Arquipélago celebra o Dia da Região na segunda-feira de Pentecostes

Angra do Heroísmo, Açores, 01 jun 2020 (Ecclesia) – O bispo da Diocese de Angra assinalou este domingo, na solenidade de Pentecostes, o compromisso social ligado à devoção ao Espírito Santo, uma das marcas da espiritualidade açoriana.

Na homilia da Missa a que presidiu na Sé de Angra, D. João Lavrador destacou que só cristãos comprometidos e abertos à ação do Espírito podem lutar contra “os egoísmos e individualismos propostos no mundo”.

“Temos de ter a verdadeira consciência sobre o que nos identifica: não somos uma religião de lei, de norma ou de rito, uma religião de preceito. Nós somos verdadeiramente uma Igreja que faz a experiência do amor porque seguimos a Jesus Cristo que nos revela o Deus Amor e, por isso, pela ação do Espírito seremos arautos de uma nova humanidade, de uma nova criação”, afirmou, numa intervenção divulgada pelo portal ‘Igreja Açores.

Esta diocese – que tem em cada crente, em cada pessoa e em cada cidadão uma devoção especial ao Espírito Santo – tem de caminhar; temos de ser mais lúcidos, temos de saber bem quem é esta pessoa divina do Espírito Santo e do que ela implica em cada um de nós”.

Este ano, apesar das limitações impostas pela pandemia, algumas irmandades mantiveram parte das atividades que habitualmente caracterizam esta festa, nomeadamente as esmolas, que se materializam na partilha do pão, da carne e do vinho.
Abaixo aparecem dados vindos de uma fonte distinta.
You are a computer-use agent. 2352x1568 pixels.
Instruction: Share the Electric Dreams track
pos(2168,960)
A Região Autónoma dos Açores celebra anualmente o seu dia na segunda-feira depois do Pentecostes, este ano com cerimónias pela com o discurso do residente do Governo Regional, Vasco Cordeiro, a partir do Palácio de Santana, em Ponta Delgada; e da presidente do Parlamento açoriano, Ana Luís, a partir da Horta.
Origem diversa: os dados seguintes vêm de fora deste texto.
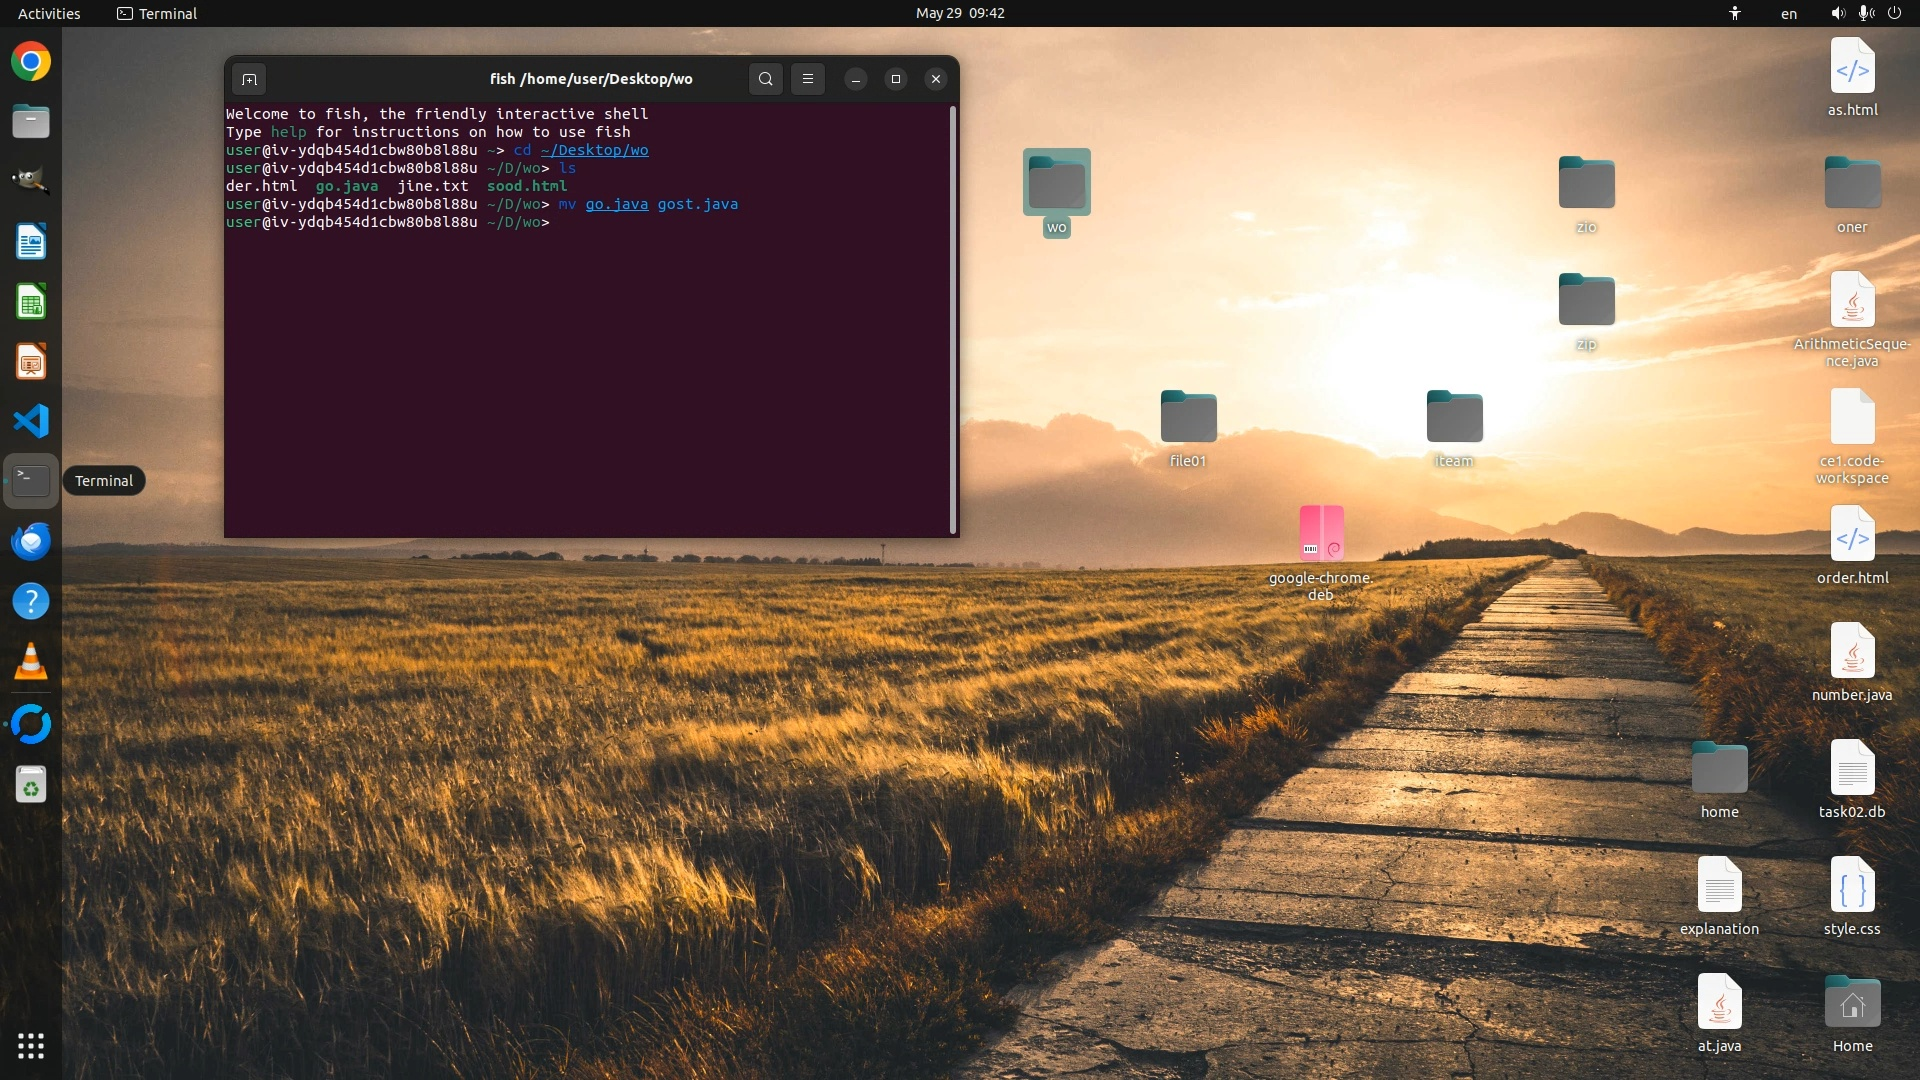Open the Terminal hamburger menu
This screenshot has height=1080, width=1920.
[x=808, y=79]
Na sessão evocativa do Dia dos Açores, Ana Luís destacou a importância do culto ao “Divino Espírito Santo” no arquipélago.
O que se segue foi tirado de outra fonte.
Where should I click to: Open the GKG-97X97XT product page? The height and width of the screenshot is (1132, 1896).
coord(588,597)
“Sejamos nós pessoas de fé, ou apenas de uma esperança inabalável, não podemos dissociar o culto ao Divino Espírito Santo da exortação dos valores que estão na génese do viver e do sentir das nossas gentes: a força, o saber, a resiliência, a partilha e, acima de tudo, a solidariedade”, declarou.

A presidente da Assembleia Legislativa Regional destacou que “a devoção ao Espírito Santo sempre esteve associada a momentos difíceis, a circunstâncias onde o medo e a incerteza dominavam” a população açoriana.

Já Vasco Cordeiro evocou os “os sacrifícios de muitos” neste tempo de pandemia, em particular as vítimas mortais da Covid-19.

“Evocamos o Dia dos Açores com a consciência dos sacrifícios de tantos e tantos que veem a normalidade das suas vidas perturbada, dos que veem a segurança do seu rendimento ou da sua estabilidade profissional ameaçados, ou os seus projetos, quantas vezes, fruto do labor de uma vida inteira, postos em causa”, referiu.

O presidente do Governo Regional convidou à celebração dos Açores, nesta Segunda-Feira do Espírito Santo, onde a população “se reuniria à volta da Bandeira e da Coroa, símbolos, não só da fé de muitos, mas, para outros tantos, um dos símbolos” da identidade local.